In a pot over medium flame, heat the cream, milk, cinnamon quills and ground cinnamon (if using) together to a low boil, while stirring constantly to prevent the milk from scorching on the bottom. Once bubbles start to form on the edges of the cream mixture, remove from heat and set aside for 10 minutes for it to infuse.

Whisk the egg yolks with the sugars until pale and thickened. While continuously whisking, pour in the cream mixture in a slow, steady stream.
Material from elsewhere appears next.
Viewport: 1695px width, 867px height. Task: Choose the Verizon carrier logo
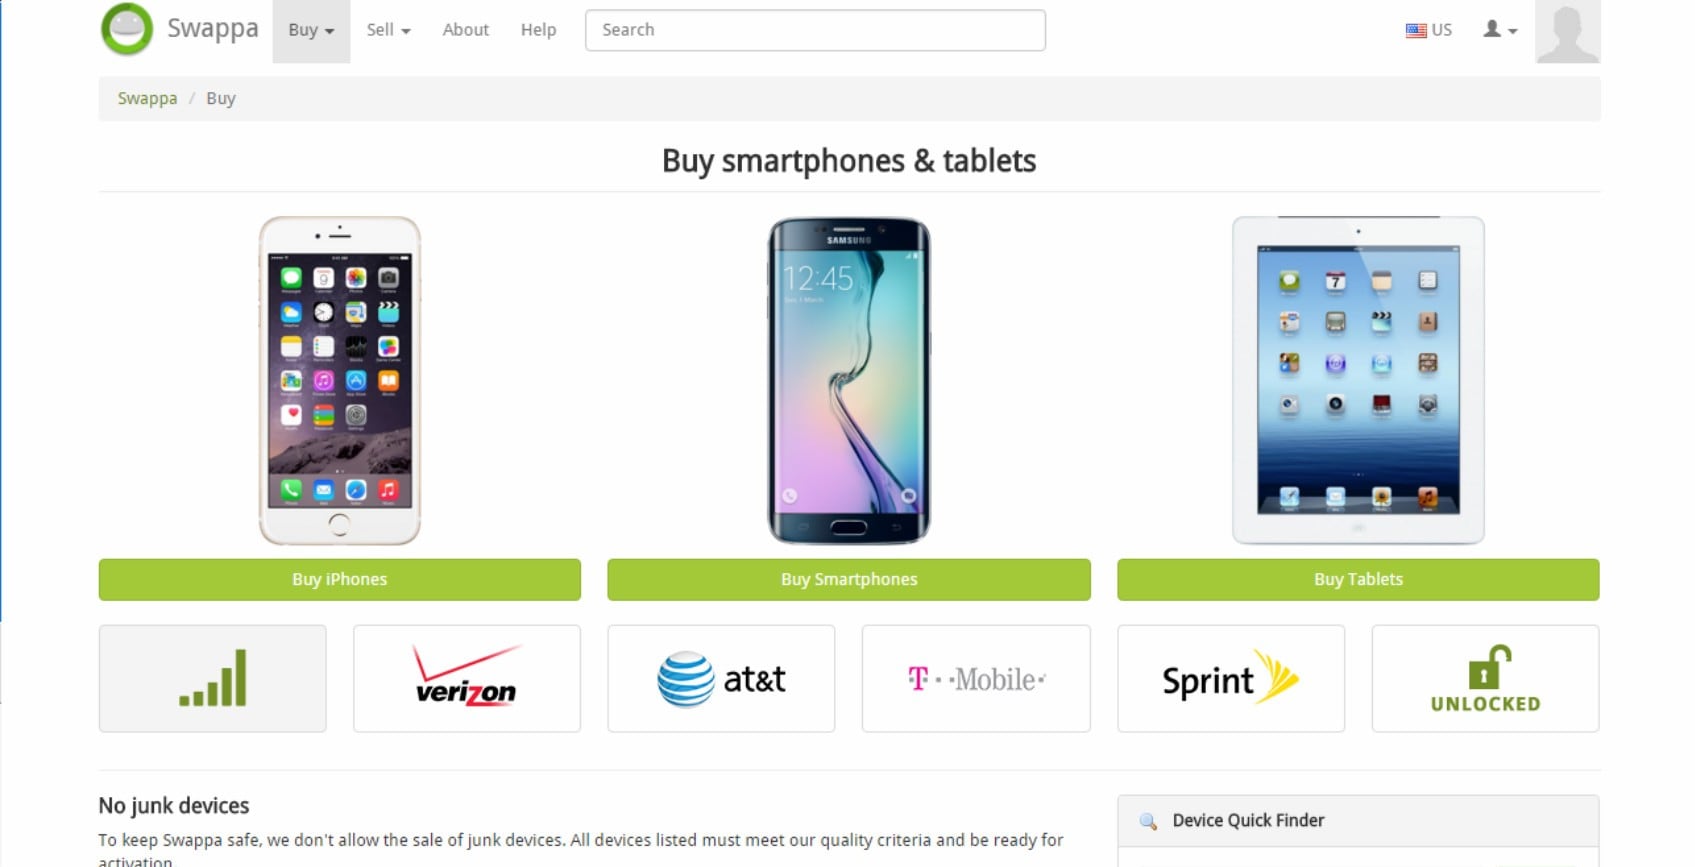pos(467,679)
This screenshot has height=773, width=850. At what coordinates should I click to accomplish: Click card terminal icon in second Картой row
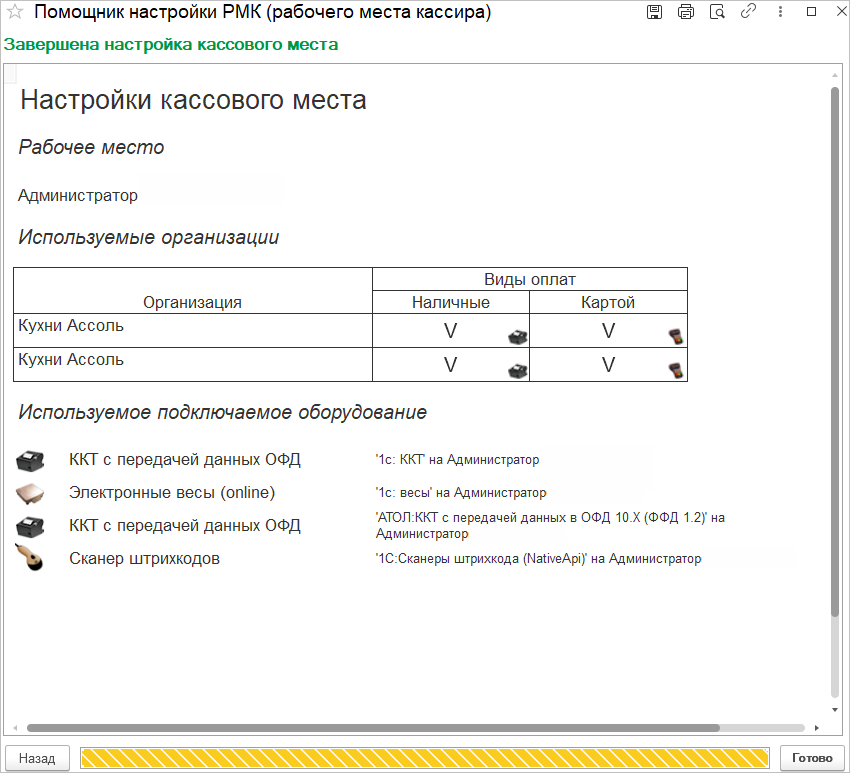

Tip the whole mixture back into the pan over low heat and cook, stirring constantly, until it coats the back of the spoon thickly.

Strain into a container and cool completely, preferably overnight in the fridge.

Spiced Caramel Apple

45ml sweet wine (replace with apple juice if you prefer it non-alcoholic)
60ml water
120g caster sugar
60ml pouring cream
20g butter
1/4 tsp ground cinnamon
1/4 tsp ground nutmeg
2 large apples – peeled, cored and diced into 1cm cubes (granny smith, golden delicious or braeburn)

Method

Place 30ml of the sweet wine, water and sugar in a heavy based pan over low heat and stir constantly until sugar has dissolved.

Increase heat to med-high and bring to a boil and cook for 5 minutes or until a deep golden colour.

Immediately pour in the cream and butter (careful it might spit!) and stir together until combined. Stir in the spices.

Add apples, stir to coat in the caramel and cook over medium for 5 minutes until fruit is tender. Add the remaining 15ml of sweet wine, stir to combine and remove from heat to cool completely. The liquid will thicken upon cooling.

Crumble

80g self raising flour
70g brown sugar
70g hazelnut meal (aka ground hazelnuts)
1 tsp ground cinnamon
50g butter, cold and chopped

Method

Preheat oven to 180°C. Mix all the dry ingredients in a bowl by hand until fully mixed. Add butter and using your fingertips, rub butter into the flour mixture until it resembles coarse breadcrumbs (there should still be good sized clumps in it).

Lay it all out on a tray lined with baking paper and bake for 15-20 minutes. Check it halfway through to make sure the bottom isn’t browning too fast. You’ll might have to mix it around if you have a temperamental oven like I do to ensure even baking and browning.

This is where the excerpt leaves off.